### Work required
Taking the line that contains "The height and width of the screenshot is (675, 750)." as the first, copy each line exactly up to and including the last line below.

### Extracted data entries
*** Begin section ***

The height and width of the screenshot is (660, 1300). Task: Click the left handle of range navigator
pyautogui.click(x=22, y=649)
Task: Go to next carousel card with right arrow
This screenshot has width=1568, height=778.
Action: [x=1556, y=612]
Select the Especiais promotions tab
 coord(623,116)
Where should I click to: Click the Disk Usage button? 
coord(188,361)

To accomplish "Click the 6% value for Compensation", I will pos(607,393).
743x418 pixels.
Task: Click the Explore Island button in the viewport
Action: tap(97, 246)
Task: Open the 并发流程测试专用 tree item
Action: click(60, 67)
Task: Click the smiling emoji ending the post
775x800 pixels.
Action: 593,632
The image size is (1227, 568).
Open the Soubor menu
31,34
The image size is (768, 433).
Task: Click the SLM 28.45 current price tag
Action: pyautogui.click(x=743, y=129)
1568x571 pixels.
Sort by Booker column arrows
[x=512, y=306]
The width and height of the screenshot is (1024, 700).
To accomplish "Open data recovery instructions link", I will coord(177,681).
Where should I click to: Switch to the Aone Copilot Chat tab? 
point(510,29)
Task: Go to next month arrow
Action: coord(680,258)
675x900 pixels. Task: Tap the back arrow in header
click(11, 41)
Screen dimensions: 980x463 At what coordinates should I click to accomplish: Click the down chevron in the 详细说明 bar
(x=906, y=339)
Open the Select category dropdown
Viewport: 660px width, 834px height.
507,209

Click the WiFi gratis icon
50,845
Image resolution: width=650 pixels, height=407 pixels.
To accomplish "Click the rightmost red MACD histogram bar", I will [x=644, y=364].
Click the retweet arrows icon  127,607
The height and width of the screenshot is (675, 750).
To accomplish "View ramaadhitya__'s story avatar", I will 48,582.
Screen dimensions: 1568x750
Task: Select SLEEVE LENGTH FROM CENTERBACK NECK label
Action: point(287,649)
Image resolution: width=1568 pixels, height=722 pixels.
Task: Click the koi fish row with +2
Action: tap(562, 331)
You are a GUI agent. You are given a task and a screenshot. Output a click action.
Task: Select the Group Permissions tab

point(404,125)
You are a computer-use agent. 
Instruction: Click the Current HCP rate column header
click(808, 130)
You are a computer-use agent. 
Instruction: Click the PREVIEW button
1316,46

*** End section ***

### Answer area
The height and width of the screenshot is (675, 750).
To accomplish "View ramaadhitya__'s story avatar", I will 48,582.
Screen dimensions: 1568x750
Task: Select SLEEVE LENGTH FROM CENTERBACK NECK label
Action: point(287,649)
Image resolution: width=1568 pixels, height=722 pixels.
Task: Click the koi fish row with +2
Action: tap(562, 331)
You are a GUI agent. You are given a task and a screenshot. Output a click action.
Task: Select the Group Permissions tab

point(404,125)
You are a computer-use agent. 
Instruction: Click the Current HCP rate column header
click(808, 130)
You are a computer-use agent. 
Instruction: Click the PREVIEW button
1316,46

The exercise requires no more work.